**WORK REQUIRED:** Can you carry the "Jules or Jesus?" opinion piece forward, writing the next part after its final sentence?

**PASSAGE:**

Jules or Jesus?  04-20-2026

Number 3 of God’s top ten is “do not use God’s name in vain”. That doesn’t mean cussing when you’re 5. “In vain” is using God’s seal of approval to justify what God is against. Pope Leo 14th summed it up: “Woe to those who manipulate religion in the very name of God for their own military, economic, and political gain, dragging that which is sacred into darkness and filth”. On the other hand, Franklin Graham grows darker with practice.

The secretary of war (a new title that has no defense) commanded worship to pray to God words he said were from God’s prophet Ezekiel. If he’d spend more time reading the Bible instead of abusing it, he’d know one line out of context was from Ezekiel 25:17. However 95% of his “prayer to God” was written by Quentin J. Tarantino for his 1994 film “Pulp Fiction.” The lines are spoken by Samuel L Jackson playing the criminal hit-man Jules whenever he murders someone in total submission to the whims of his boss (“before I pop their ass” as Jules so compassionately put it). QJT is idolized for his writing, and SLJ delivers lines as the coolest dude alive, but neither pretend to speak for God.

**STORED DATA:**

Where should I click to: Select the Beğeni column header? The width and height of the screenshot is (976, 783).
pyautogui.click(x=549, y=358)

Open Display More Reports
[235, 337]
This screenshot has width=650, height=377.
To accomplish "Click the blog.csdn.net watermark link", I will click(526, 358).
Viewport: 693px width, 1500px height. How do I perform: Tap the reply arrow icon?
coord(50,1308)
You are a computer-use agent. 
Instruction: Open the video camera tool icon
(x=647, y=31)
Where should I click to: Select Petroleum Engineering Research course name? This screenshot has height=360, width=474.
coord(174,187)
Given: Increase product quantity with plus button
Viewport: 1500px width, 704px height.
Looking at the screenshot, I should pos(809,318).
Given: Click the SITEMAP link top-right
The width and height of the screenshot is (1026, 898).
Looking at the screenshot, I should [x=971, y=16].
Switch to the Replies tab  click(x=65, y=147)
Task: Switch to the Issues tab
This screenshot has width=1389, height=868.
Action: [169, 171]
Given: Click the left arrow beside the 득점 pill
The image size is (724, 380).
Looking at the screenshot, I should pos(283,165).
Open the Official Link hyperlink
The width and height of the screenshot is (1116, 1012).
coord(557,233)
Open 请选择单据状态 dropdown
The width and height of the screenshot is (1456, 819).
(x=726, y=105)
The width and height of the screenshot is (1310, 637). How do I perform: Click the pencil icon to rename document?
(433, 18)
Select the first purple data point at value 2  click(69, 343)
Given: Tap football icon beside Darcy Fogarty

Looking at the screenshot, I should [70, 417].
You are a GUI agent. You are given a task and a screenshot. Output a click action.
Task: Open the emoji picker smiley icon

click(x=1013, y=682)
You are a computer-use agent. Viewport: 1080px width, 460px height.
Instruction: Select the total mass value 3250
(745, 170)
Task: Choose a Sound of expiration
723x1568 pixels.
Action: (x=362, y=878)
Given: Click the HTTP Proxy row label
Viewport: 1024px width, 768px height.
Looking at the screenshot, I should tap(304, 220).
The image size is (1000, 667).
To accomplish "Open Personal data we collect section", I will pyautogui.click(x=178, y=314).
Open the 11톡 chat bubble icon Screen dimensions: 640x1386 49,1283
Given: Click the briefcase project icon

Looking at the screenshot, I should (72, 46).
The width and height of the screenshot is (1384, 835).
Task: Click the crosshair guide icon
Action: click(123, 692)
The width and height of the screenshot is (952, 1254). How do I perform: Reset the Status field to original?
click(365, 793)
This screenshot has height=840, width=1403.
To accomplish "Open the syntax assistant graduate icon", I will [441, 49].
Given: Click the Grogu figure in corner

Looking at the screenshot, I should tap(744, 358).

**TASK ANSWER:**
Whom do you follow and quote — Jesus or Jules? Jesus who full-fills the vision of trust, peace, equality, restorative justice, and love of the prophets? Jules who profits off of lying, murder, and stealing?

Number 8 of Jesus’ top 9 is: “Blessed are the Peace-makers, for they shall be called children of God.” War never leads to peace (Shalom); it always leads to a time-out until the next violent war; a pause is not peace. Peacemakers come together to live out the vision of God spoken through prophets and Jesus. 

Prophets Isaiah 2:4 and Micah 4:3 both poetically write: “God shall judge between the nations and shall arbitrate for many peoples; they shall beat their swords into plowshares and their spears into pruning hooks; nation shall not lift up sword against nation; neither shall they learn war any more.” Micah then adds “but they shall all sit under their own vines and under their own fig trees, and no one shall make them afraid, for the mouth of the LORD of hosts has spoken.”

Number 1 for John Lennon is the song “Imagine.” Imagine turning weapons of war into gardening tools. Imagine every person having enough and no one making us afraid. Imagine if we followed Jesus instead of Jules. Imagine spending our money, energy, and wisdom on building up instead of bombing down. What do you imagine?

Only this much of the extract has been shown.